Here are just a few of the ideas brought up by Pauvert that don't get much room to breathe: A resistance movement, French minorities as guerrillas, the fate of the protagonist's family, and the implications that what we see has happened to France ends up quite possibly infecting the world.
That latter question is given about one paragraph with only a few pages to go, thrown in as part of a conclusion that rushes to get everything in that the writer wants to say before hitting the last white page. It honestly annoyed me more than anything else--why include such a tantalizing idea if you aren't going to do anything with it? I was perfectly happy living in the world of France only; there was no need to go outside the boundaries.
I understand that in a first person present tense novel, we aren't going to see anything that isn't in front of the narrator's nose, but I felt like there was a better way to go about addressing these issues. While his family is a priority early on, by about halfway through, they're barely mentioned. These kinds of omissions bugged me as I was reading.
I also had a problem with the fact that this book really does fall into the traps of a book like this, where everything is so bleak. Every character you meet is going to die after talking to the protagonist, because the Police State will get them. The hero will have all sorts of narrow escapes, usually one per place setting. Everything is bleak, but that doesn't seem to make more people want to resist. The back cover blurb mentions that this book echoes other books written in this style. What they don't mention is that this book copies them almost like a formula.
There are some good things about Noir that I did like. The idea that people who voted for the horrible government that takes over end up being used as their bag men is a great concept. Only minorities can see through the haze of lies, even as they are the worst treated. That echoes how Europeans have always seemed to find a way to harm people of color, basically from the date of first contact. Experimentation with dangerous drugs to control the masses probably happens today, in some laboratory no one knows about.

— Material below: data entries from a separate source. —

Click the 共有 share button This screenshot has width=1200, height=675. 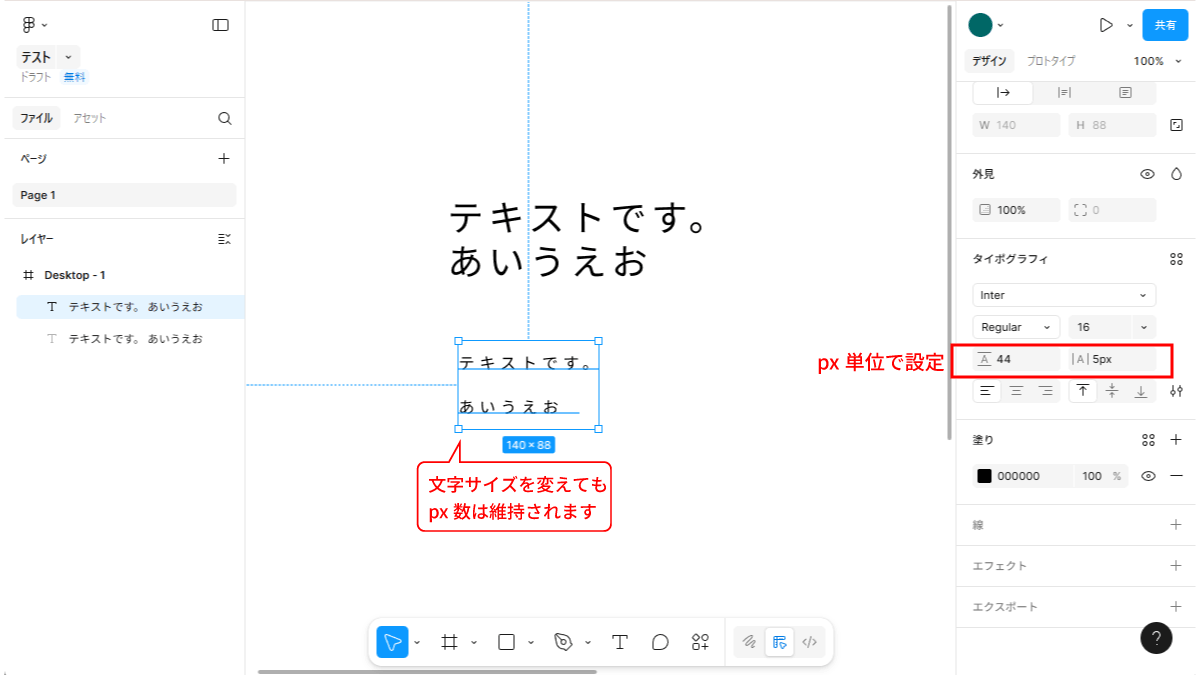click(x=1165, y=25)
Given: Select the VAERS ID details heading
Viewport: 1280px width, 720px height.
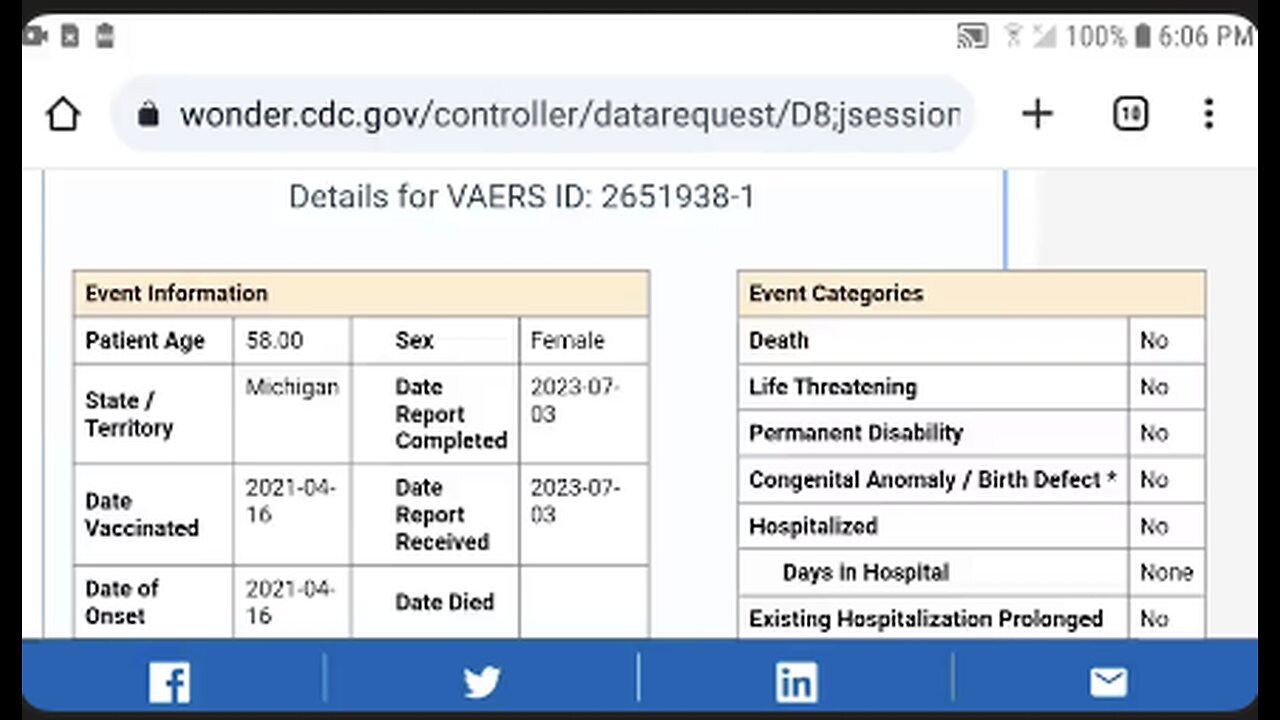Looking at the screenshot, I should 521,197.

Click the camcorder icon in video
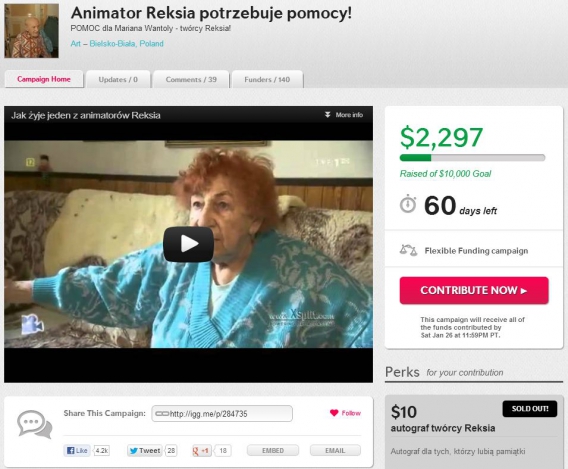pyautogui.click(x=32, y=323)
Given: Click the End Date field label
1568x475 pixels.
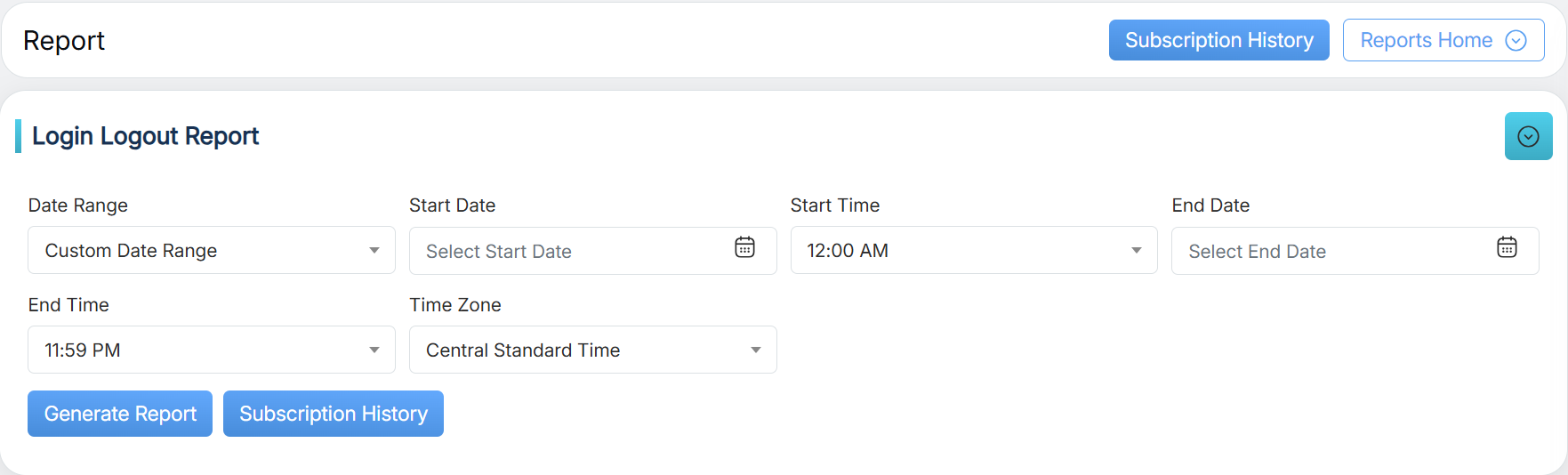Looking at the screenshot, I should click(x=1210, y=205).
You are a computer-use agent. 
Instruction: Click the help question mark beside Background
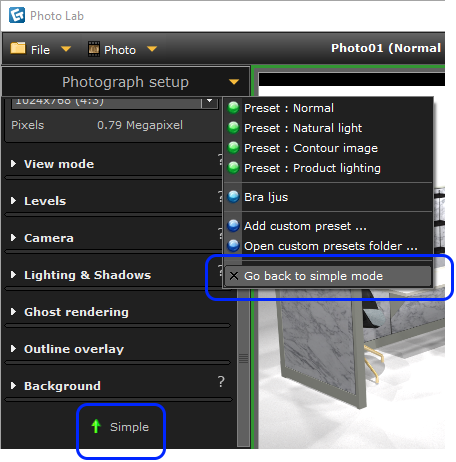click(x=221, y=381)
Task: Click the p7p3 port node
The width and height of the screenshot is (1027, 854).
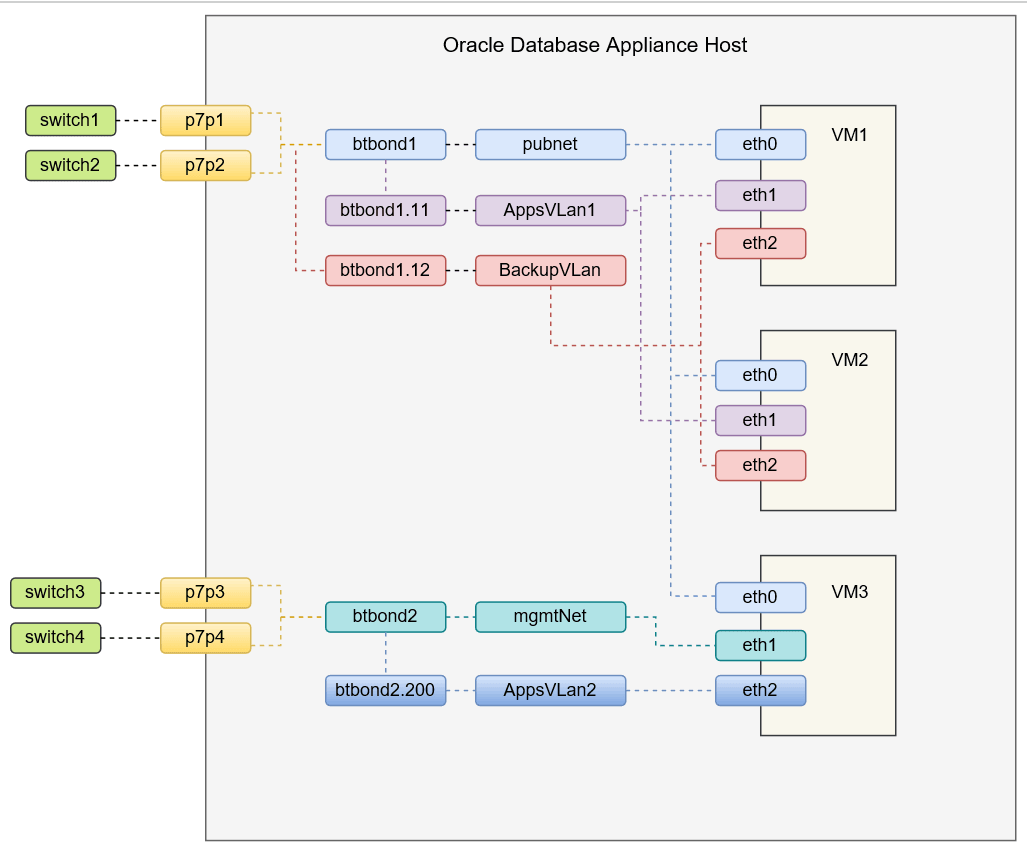Action: pyautogui.click(x=205, y=592)
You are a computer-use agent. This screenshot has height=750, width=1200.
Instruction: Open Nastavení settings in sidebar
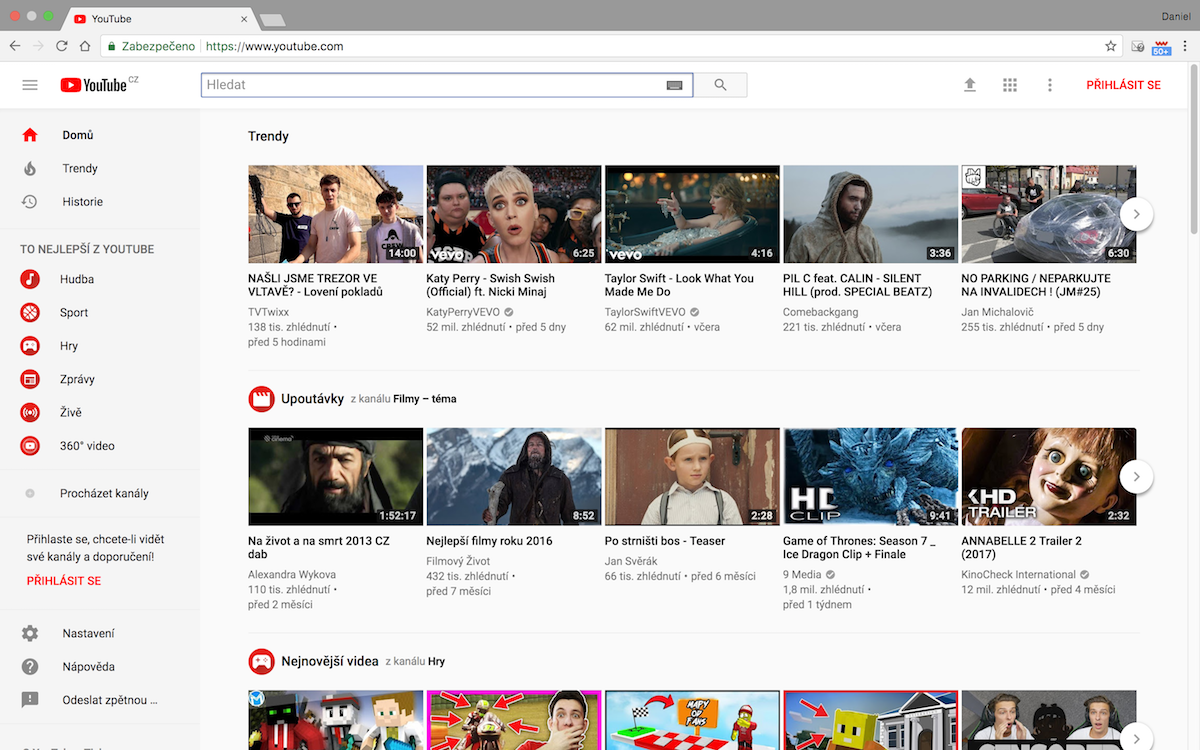pyautogui.click(x=88, y=633)
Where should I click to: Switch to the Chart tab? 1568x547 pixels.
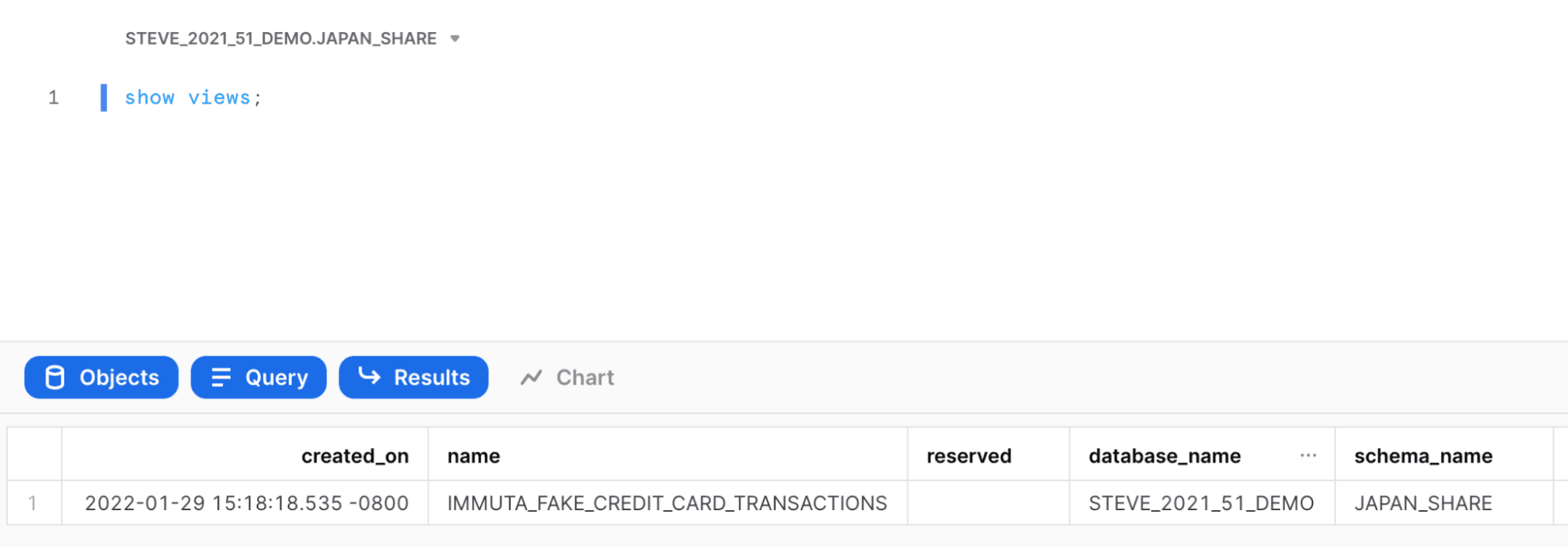(567, 377)
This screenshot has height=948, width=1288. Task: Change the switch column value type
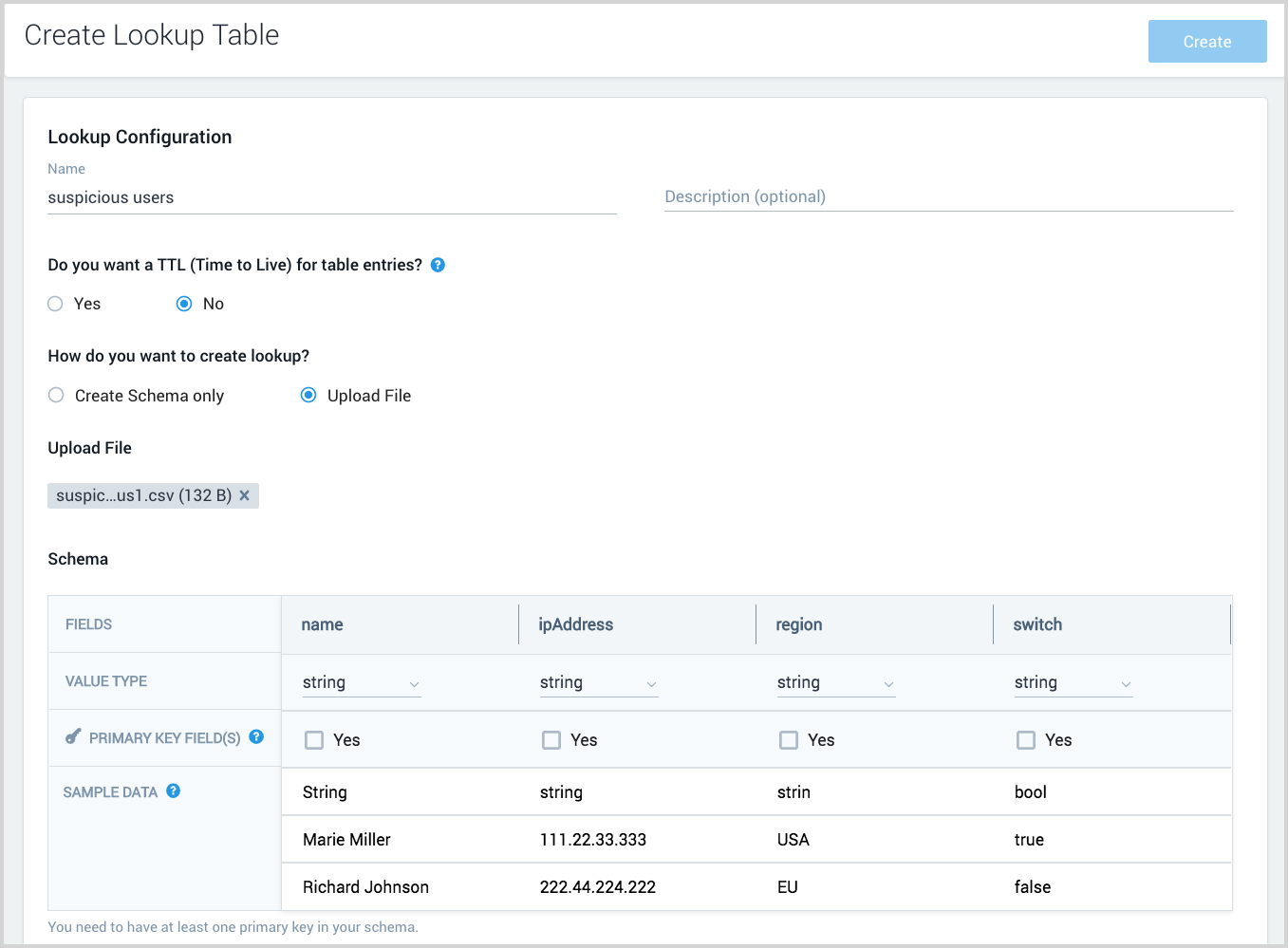coord(1073,683)
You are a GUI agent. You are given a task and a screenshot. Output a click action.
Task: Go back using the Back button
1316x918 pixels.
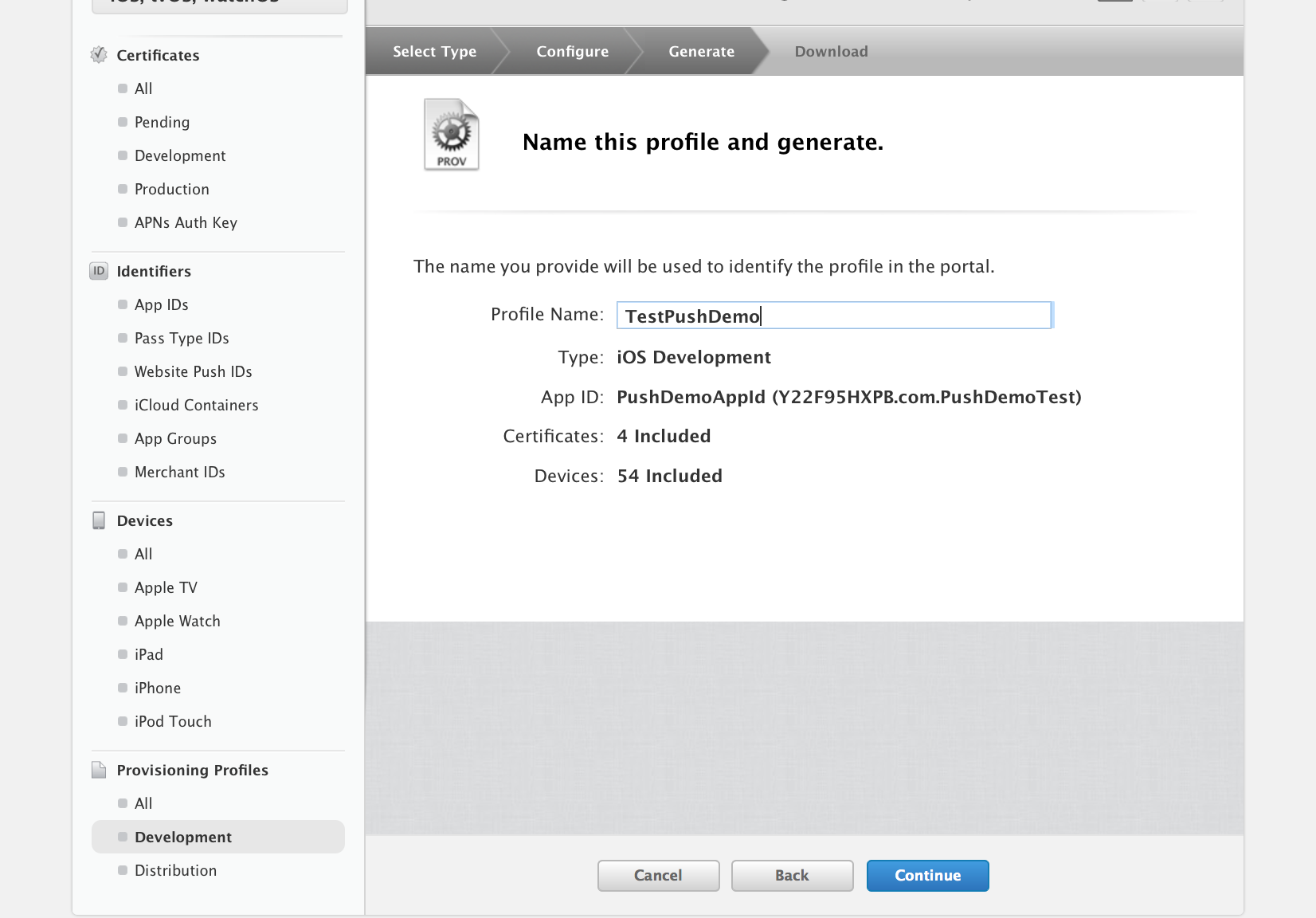792,875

I also liked the very natural way in which our narrator realizes what's happened to him. I thought his revelations occurred steadily based on what he discovered on his quest to make things right, and his final fate made sense. His love of motorcycles and use of them in the book was a nice humanizing touch as well. One could blame the lack of focus on his need to keep moving, but I think that's a bit too easy. There had to be a way to get some answers added into the book via our narrator, and the book suffers for lack of it.
Overall, Noir was a quick read, but one that did not satisfy me as much as I'd hoped. I's a perfectly okay book, but it's not special enough to warrant some of the praise listed on the back cover. There were a lot of great ideas contained within, but the execution is a bit too derivative for my taste. Combined with the fact that the book leaves too many unexplored ideas on the table, I just can't recommend this one for others to read.